2. Attempt to embrace gratitude. If you’re feeling generally not-great about life right now, having someone—especially a middle-aged man with a smug smile, like the author of this New York Times piece—tell you to force yourself to be grateful is a bit like having your parents tell you to stop dreading school. Once your eyes are done rolling, consider this: If we consciously choose to feel grateful about things, we’ll all be a little bit better off. Even if you aren’t thrilled about much at the moment, between finals and term papers and the constant crush of homework, simply acting happy helps. Brains are weird, and you can literally trick yours into not feeling so down.

3. Treat yourself to a Venti. Cuddling up on the couch with a big book and an even bigger blanket becomes all the more therapeutic when you add a steaming mug of the truly magical, ancient potion we call coffee. Whether you choose drip black or salted caramel latte with extra whip, the benefits are the same. Drinking coffee will help you live longer, and it’ll also make you happier. Women who drink more coffee have a 20% lower risk of depression. Make it a double.

4. Work out. (Sorry, but it’s true.) You don’t need a scientist to tell you that exercise is good for you, but for all the skeptics, literally thousands of studies prove it. Endorphins do crazy-good things for your brain, making you more enthusiastic and excited about life. Breaking a sweat raises your heart rate, which in turn thaws your frozen heart (and body). Plus, your mood skyrockets after just 20 minutes of exercise—that’s less time than it takes to watch an episode of Making a Murderer—and the result lasts up to 12 hours. Also? It gives you an excuse to wear yoga pants all day.

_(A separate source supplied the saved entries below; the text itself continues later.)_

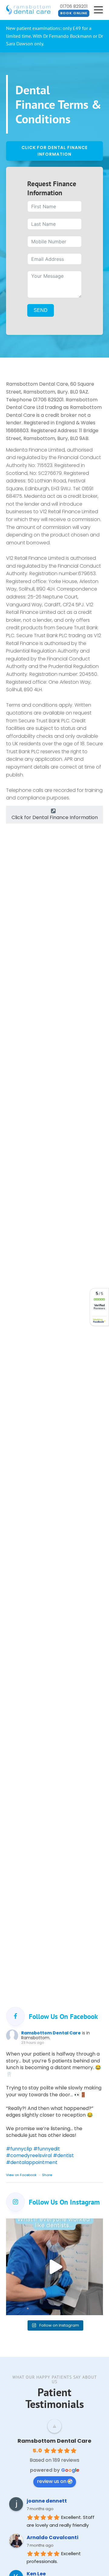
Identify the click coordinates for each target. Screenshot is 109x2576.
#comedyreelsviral (29, 2155)
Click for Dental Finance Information (54, 150)
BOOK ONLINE (73, 13)
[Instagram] (96, 2307)
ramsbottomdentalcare (53, 2224)
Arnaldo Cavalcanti (52, 2537)
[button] (54, 815)
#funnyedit (46, 2148)
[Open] (54, 2266)
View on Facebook (22, 2175)
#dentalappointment (32, 2162)
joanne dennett (47, 2500)
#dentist (63, 2155)
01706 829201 (74, 6)
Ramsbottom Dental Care (51, 2033)
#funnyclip (19, 2148)
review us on (51, 2481)
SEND (41, 310)
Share (47, 2175)
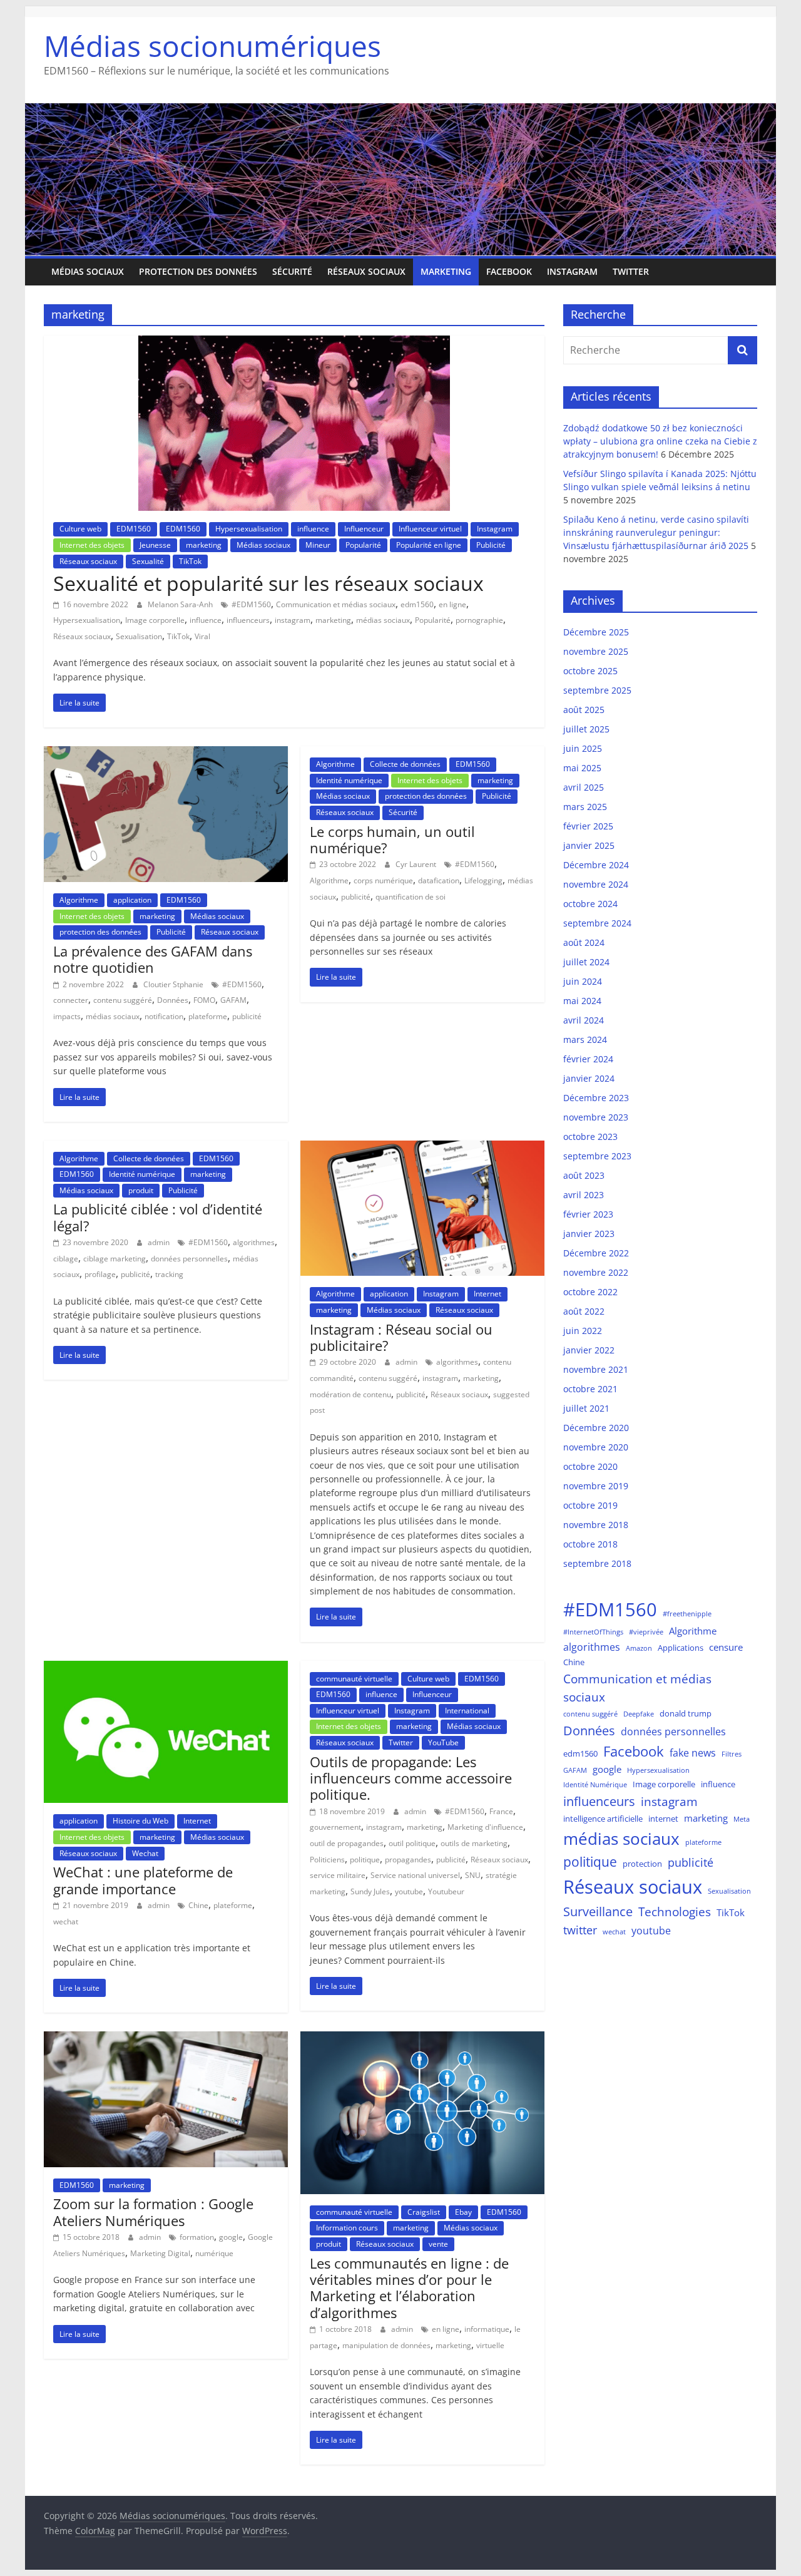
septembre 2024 (597, 923)
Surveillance (598, 1911)
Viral (202, 636)
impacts (67, 1016)
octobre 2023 (590, 1136)
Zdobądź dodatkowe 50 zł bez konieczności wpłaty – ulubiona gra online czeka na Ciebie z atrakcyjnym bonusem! (660, 441)
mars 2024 (585, 1039)
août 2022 (584, 1311)
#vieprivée (646, 1632)
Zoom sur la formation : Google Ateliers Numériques (153, 2211)
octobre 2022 (590, 1292)
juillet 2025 (586, 729)
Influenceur (364, 528)
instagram (292, 620)
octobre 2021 (590, 1389)
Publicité (491, 545)
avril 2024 (583, 1020)
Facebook (509, 271)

5. Enjoy it while it lasts. A student in Norway researched why, despite their brutal weather and staggering lack of sunlight, locals were always so happy. The secret was simple: They just really love winter. You know how you feel on the first nice day of spring, frolicking around outside and wearing seasonally inappropriate outfits? That’s how they feel during the darker months of the year. Norwegians delight in the short days, the arctic temperatures, and the snow (so much snow!). They don’t want to escape the cold; they enjoy it. Not to get all yoga teacher on you, but shifting your mindset just might make all the difference. And if all else fails? Keep in mind that the first day of spring is a month—mere days, really—away.